Search code examples
pythonmatplotlibplotgraphdata-science

Scaling a dataset in matplotlib on x and y axis relative to another dataset?


I am trying to scale two different sets of data to be visually equivalent.

Green data set has extreme Y values and significantly more data points. Hence Orange data set falls flat and short.

What functions exist that allow me to scale them equivalently with one another?

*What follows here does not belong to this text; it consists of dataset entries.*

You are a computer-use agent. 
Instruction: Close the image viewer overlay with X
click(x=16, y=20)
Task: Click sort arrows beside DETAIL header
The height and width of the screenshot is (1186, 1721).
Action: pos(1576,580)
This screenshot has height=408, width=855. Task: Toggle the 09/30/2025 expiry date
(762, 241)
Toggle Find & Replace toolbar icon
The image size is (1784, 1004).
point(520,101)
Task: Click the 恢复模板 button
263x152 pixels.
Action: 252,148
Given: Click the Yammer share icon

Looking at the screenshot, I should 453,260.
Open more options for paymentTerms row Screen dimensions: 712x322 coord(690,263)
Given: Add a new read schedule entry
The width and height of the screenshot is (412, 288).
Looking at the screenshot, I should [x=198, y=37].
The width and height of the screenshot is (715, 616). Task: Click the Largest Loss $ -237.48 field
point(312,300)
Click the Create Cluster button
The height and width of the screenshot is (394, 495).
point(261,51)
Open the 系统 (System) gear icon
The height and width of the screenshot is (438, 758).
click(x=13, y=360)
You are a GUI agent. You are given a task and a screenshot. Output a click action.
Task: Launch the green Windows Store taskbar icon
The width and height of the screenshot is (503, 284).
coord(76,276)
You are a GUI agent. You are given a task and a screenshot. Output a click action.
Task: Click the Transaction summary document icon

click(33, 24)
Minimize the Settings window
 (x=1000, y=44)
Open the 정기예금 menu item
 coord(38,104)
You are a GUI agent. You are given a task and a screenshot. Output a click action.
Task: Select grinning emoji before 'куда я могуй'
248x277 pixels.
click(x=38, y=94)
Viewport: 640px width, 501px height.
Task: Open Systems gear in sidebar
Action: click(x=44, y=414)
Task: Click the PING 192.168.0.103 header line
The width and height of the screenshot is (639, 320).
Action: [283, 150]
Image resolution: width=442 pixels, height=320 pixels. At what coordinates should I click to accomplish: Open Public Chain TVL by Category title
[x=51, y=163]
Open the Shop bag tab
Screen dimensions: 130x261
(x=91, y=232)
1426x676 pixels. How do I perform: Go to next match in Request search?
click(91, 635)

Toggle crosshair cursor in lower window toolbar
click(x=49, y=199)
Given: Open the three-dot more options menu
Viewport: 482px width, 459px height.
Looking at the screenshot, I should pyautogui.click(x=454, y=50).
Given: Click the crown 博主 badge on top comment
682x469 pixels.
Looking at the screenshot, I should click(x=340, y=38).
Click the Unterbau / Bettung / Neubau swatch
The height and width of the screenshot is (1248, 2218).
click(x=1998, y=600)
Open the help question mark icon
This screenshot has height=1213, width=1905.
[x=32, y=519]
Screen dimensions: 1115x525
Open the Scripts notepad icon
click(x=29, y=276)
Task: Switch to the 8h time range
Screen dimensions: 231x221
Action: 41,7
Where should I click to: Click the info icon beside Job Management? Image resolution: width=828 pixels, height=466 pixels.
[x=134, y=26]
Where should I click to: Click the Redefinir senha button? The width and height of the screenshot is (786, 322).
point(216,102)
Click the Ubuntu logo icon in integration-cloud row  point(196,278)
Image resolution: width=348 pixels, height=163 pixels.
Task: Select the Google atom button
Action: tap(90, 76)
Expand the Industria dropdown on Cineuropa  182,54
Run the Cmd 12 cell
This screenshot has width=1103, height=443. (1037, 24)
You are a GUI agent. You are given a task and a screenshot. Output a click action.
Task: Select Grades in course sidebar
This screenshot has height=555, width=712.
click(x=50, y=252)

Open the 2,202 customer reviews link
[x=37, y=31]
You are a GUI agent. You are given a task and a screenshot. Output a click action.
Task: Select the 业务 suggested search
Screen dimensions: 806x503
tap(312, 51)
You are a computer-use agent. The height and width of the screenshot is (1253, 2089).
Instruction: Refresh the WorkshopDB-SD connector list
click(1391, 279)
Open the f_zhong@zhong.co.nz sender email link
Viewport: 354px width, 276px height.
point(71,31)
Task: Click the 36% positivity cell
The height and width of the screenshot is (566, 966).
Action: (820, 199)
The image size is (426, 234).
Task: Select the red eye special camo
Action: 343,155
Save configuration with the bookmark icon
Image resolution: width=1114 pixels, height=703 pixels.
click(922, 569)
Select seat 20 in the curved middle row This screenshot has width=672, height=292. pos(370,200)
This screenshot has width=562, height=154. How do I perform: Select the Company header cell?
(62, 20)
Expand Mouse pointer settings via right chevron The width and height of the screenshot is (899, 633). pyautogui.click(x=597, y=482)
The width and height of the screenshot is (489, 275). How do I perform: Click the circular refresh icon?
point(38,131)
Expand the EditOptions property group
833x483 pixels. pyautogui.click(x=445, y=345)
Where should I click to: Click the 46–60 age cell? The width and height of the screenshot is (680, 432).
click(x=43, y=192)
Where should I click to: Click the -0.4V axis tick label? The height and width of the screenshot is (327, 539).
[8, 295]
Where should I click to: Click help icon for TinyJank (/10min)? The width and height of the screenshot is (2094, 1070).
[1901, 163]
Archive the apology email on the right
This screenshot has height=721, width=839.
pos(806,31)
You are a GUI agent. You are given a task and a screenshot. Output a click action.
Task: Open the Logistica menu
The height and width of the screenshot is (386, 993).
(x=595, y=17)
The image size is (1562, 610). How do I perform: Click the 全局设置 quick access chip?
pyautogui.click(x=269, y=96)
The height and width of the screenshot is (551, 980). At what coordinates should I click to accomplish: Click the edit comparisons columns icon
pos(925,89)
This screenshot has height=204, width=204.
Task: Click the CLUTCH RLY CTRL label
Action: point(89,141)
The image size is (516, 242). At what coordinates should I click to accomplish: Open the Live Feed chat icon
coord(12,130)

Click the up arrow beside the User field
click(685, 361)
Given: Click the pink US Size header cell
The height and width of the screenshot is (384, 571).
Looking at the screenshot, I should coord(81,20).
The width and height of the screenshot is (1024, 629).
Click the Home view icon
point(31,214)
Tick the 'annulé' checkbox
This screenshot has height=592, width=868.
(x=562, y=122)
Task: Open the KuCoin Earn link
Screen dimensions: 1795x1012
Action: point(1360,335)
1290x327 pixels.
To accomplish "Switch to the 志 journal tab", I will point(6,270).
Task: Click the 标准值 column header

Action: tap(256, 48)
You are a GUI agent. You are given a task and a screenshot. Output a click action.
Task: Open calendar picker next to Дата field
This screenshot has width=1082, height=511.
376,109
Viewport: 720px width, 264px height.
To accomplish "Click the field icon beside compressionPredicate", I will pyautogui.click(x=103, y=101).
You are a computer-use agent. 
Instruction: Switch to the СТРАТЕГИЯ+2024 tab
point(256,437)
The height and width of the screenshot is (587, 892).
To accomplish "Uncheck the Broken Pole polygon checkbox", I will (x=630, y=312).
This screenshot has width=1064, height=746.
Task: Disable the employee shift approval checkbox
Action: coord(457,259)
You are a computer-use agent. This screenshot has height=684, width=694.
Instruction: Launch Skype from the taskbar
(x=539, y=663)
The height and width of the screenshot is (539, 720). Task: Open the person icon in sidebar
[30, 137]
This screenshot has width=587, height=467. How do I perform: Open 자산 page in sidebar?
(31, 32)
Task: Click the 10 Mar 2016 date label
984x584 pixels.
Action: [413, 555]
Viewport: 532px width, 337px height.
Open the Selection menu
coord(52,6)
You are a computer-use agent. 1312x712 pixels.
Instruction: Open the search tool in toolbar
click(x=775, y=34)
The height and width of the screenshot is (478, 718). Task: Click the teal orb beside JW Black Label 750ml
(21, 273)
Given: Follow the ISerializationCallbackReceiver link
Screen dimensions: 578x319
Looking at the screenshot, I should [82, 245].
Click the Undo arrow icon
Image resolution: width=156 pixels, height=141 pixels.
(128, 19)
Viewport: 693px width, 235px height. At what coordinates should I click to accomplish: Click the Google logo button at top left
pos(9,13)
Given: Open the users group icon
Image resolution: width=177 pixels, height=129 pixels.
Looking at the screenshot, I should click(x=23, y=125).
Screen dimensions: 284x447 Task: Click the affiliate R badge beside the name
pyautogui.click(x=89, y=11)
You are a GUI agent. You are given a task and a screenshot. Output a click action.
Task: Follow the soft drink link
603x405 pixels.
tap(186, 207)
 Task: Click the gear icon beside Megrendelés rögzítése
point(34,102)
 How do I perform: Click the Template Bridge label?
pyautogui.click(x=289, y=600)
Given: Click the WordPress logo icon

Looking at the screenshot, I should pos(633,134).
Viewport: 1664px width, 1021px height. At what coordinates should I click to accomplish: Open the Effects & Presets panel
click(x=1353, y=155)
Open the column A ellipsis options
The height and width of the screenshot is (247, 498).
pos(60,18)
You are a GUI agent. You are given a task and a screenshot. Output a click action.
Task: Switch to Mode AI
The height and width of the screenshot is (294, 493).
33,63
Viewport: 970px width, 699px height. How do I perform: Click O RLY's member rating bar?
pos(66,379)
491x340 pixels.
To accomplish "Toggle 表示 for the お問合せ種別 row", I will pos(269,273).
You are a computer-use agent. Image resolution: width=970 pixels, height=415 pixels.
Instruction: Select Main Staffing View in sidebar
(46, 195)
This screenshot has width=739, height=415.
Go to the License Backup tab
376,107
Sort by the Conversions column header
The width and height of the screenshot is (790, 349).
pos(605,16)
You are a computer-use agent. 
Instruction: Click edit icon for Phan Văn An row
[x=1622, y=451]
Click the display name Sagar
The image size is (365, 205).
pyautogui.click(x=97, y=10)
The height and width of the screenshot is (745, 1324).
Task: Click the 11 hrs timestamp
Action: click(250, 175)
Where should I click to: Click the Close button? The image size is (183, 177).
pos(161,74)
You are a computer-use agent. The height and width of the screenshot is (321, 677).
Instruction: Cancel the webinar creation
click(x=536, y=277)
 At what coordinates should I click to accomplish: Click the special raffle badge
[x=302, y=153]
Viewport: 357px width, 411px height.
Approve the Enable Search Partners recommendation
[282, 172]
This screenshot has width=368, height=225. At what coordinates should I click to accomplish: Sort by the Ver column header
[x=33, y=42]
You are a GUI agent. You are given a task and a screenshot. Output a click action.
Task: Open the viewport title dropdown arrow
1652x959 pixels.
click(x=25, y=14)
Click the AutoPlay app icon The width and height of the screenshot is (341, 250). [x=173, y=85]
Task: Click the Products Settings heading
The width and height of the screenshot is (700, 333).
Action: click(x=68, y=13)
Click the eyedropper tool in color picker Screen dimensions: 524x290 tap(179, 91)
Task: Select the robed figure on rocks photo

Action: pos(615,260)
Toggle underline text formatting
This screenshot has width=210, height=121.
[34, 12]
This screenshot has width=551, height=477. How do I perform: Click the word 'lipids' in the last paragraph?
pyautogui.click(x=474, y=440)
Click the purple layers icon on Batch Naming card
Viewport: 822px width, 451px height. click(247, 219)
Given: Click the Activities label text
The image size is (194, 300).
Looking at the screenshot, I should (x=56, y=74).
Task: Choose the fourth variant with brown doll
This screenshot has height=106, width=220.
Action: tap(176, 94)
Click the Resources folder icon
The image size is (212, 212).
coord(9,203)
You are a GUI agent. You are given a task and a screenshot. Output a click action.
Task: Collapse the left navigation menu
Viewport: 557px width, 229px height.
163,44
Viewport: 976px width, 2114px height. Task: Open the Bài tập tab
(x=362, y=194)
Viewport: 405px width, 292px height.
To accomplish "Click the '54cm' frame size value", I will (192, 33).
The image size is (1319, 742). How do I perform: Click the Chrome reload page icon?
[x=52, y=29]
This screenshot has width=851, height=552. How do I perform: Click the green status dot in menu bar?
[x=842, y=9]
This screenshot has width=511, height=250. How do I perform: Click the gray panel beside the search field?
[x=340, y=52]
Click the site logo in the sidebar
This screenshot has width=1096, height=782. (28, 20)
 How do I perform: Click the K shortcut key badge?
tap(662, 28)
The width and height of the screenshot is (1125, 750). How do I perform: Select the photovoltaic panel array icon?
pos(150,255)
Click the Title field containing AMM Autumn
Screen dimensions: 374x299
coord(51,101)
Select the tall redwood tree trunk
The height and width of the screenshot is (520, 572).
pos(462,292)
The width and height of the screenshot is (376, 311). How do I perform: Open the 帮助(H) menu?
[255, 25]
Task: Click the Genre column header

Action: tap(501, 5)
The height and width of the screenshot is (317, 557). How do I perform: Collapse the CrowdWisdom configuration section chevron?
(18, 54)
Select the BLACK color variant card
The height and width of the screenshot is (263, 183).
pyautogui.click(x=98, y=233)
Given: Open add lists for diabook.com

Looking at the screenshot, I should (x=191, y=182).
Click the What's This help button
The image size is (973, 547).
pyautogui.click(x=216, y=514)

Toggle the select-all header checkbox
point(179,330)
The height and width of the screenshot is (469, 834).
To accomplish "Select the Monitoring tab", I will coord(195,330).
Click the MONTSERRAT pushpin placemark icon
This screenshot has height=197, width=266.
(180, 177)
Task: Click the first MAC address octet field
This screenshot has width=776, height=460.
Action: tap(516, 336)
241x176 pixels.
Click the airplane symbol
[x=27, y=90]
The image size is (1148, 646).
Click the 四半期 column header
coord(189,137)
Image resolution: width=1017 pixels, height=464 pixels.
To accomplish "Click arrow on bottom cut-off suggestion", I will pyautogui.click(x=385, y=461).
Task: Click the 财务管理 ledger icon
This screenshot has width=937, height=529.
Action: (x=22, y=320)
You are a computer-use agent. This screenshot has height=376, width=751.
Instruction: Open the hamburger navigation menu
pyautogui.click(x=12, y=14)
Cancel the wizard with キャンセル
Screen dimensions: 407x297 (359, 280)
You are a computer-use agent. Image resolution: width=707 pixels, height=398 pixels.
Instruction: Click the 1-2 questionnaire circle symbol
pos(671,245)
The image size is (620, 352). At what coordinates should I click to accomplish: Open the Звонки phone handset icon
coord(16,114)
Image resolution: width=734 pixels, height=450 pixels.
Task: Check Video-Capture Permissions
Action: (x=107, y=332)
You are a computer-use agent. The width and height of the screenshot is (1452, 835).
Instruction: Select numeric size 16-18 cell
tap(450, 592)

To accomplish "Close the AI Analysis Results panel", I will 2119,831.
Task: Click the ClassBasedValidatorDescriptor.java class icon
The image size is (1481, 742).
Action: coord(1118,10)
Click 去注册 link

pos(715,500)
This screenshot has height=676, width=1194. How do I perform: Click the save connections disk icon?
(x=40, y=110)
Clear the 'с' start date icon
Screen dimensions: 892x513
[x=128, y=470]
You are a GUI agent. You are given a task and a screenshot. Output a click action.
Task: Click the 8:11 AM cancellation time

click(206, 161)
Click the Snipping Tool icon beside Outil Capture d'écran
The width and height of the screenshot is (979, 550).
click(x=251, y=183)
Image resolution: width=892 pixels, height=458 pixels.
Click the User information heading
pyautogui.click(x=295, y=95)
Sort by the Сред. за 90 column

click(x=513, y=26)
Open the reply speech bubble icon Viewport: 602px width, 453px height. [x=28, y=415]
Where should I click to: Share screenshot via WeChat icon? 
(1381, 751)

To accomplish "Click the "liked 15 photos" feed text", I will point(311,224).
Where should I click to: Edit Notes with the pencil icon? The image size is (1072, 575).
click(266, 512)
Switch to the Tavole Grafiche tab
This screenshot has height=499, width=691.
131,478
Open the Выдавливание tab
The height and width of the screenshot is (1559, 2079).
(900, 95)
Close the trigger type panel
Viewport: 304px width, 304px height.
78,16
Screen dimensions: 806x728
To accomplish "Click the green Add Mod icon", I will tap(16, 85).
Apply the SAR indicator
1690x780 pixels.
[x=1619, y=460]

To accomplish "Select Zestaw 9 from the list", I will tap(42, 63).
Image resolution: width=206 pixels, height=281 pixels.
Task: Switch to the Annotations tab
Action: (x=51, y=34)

*Future viewers: 'MinMax normalization' is one method as mentioned by the responses.

Issue


Solution

  • You can do this by squeezing the values between 0 and 1.

    import numpy as np
    import matplotlib.pyplot as plt
    
    # Define the green and orange data sets
    green_data = np.random.normal(50, 10, 100)
    orange_data = np.random.normal(25, 5, 10)
    
    # Normalize the data sets using min-max scaling
    green_data_normalized = (green_data - np.min(green_data)) / (np.max(green_data) - np.min(green_data))
    orange_data_normalized = (orange_data - np.min(orange_data)) / (np.max(orange_data) - np.min(orange_data))
    
    # Plot the normalized data sets
    plt.plot(green_data_normalized, label='Green Data')
    plt.plot(orange_data_normalized, label='Orange Data')
    plt.legend()
    plt.show()
    

    normalized graphs

    Edit: If you want to be able to get the orange values to have the same x-width as your green values, you can draw a straight line between each point, and use the midpoint to figure out what data point should go in between. This will widen the line by creating more data points, numpy has this built in with np.interp (short for interpolate).

    import numpy as np
    import matplotlib.pyplot as plt
    
    # Define the green and orange data sets
    green_data = np.random.normal(50, 10, 100)
    orange_data = np.random.normal(25, 5, 10)
    
    # Define the x-values for the original and extended orange data
    x_orange_original = np.linspace(0, 1, len(orange_data))
    x_orange_extended = np.linspace(0, 1, len(green_data))
    
    # Interpolate the orange data to extend it
    orange_data_extended = np.interp(x_orange_extended, x_orange_original, orange_data)
    
    # Normalize the data sets using min-max scaling
    green_data_normalized = (green_data - np.min(green_data)) / (np.max(green_data) - np.min(green_data))
    orange_data_normalized = (orange_data_extended - np.min(orange_data_extended)) / (np.max(orange_data_extended) - np.min(orange_data_extended))
    
    # Plot the normalized data sets
    plt.plot(green_data_normalized, label='Green Data')
    plt.plot(orange_data_normalized, label='Orange Data')
    plt.legend()
    plt.show()
    

    enter image description here